Chapter 35

1.1K 90 2
                                    

Seikat lily putih Jeno temukan di depan pintu kamarnya. Jeno berjongkok, mengambil bunga tersebut. Dalam hati ia bertanya, siapa yang meletakkannya di sini?

Jeno mengedarkan pandangannya, berharap dapat menemukan orang yang telah menaruh bunga ini di depan kamarnya. Namun nihil, tak ada siapapun yang ia tangkap dari netranya.

Jeno berkedip pelan, menatap seikat lily di tangannya. Lily putih...

Mungkinkah?

Jeno menggelengkan kepalanya. Memilih melanjutkan langkahnya ke dapur, sambil dengan masih membawa bunga itu di tangannya.

"Selamat pagi Ayah," Sapa Jeno saat melihat Ayahnya duduk bersila di depan meja makan.

Niatnya, Jeno ingin memasak untuk sarapan, tapi urung saat matanya menangkap berbagai sajian di atas meja makan.

"Pagi sayang," Ucap Jaehyun sambil tersenyum menjawab sapaan Jeno.

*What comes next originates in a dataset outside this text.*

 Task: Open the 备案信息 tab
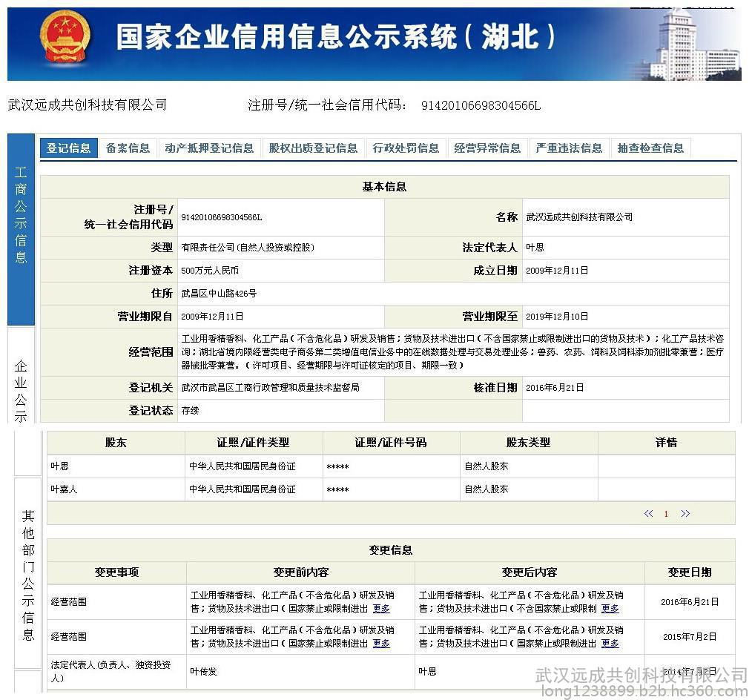tap(128, 148)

"Siapa yang masak?" Jeno mengerutkan dahinya bingung.

Jaehyun menatap makanan di depannya sebentar sebelum menatap putranya, "Ibumu yang masak."

Pegangan Jeno pada seikat lily ditangannya mengerat, "Lalu, dimana ibu?" Tanya 'nya.

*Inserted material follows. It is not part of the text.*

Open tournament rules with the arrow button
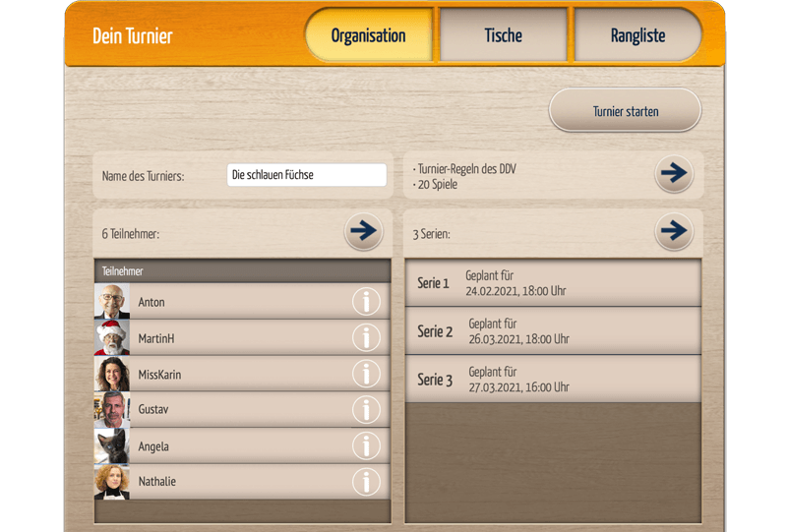 click(x=674, y=174)
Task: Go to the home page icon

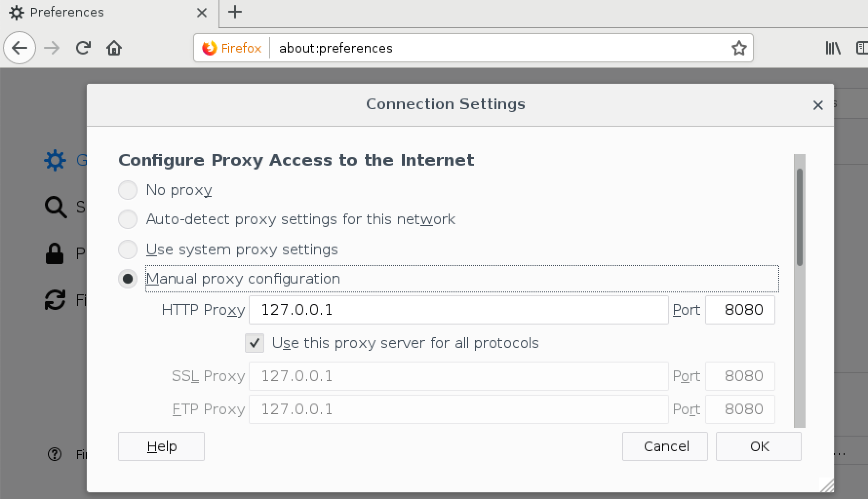Action: (x=114, y=48)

Jaehyun tersenyum, "Ibumu ada di kamar. Dia sudah makan lebih dulu tadi."

Kemudian Jeno mengangkat lily putih ditangannya ke hadapan Jaehyun, "Ayah tahu siapa yang menaruh bunga lily ini di depan pintu kamarku?"

Jika tebakannya benar, Jeno tidak tahu harus bereaksi seperti apa.

Biasanya, Jeno akan memberikan bunga lily putih  pada ibunya sebagai permintaan maaf atas kesalahan yang telah dilakukannya pada sang ibu.


Lalu... Mungkinkah??...


"Ibumu yang meletakkannya disana. Untukmu," Ucap Jaehyun menjawab semua kebingungan Jeno.

Jeno terdiam. Ternyata tebakannya benar. Ia menatap lily yang dipegangnya lama. Kemudian ia membalikkan tubuhnya, menatap pintu kamar ibunya yang tertutup rapat.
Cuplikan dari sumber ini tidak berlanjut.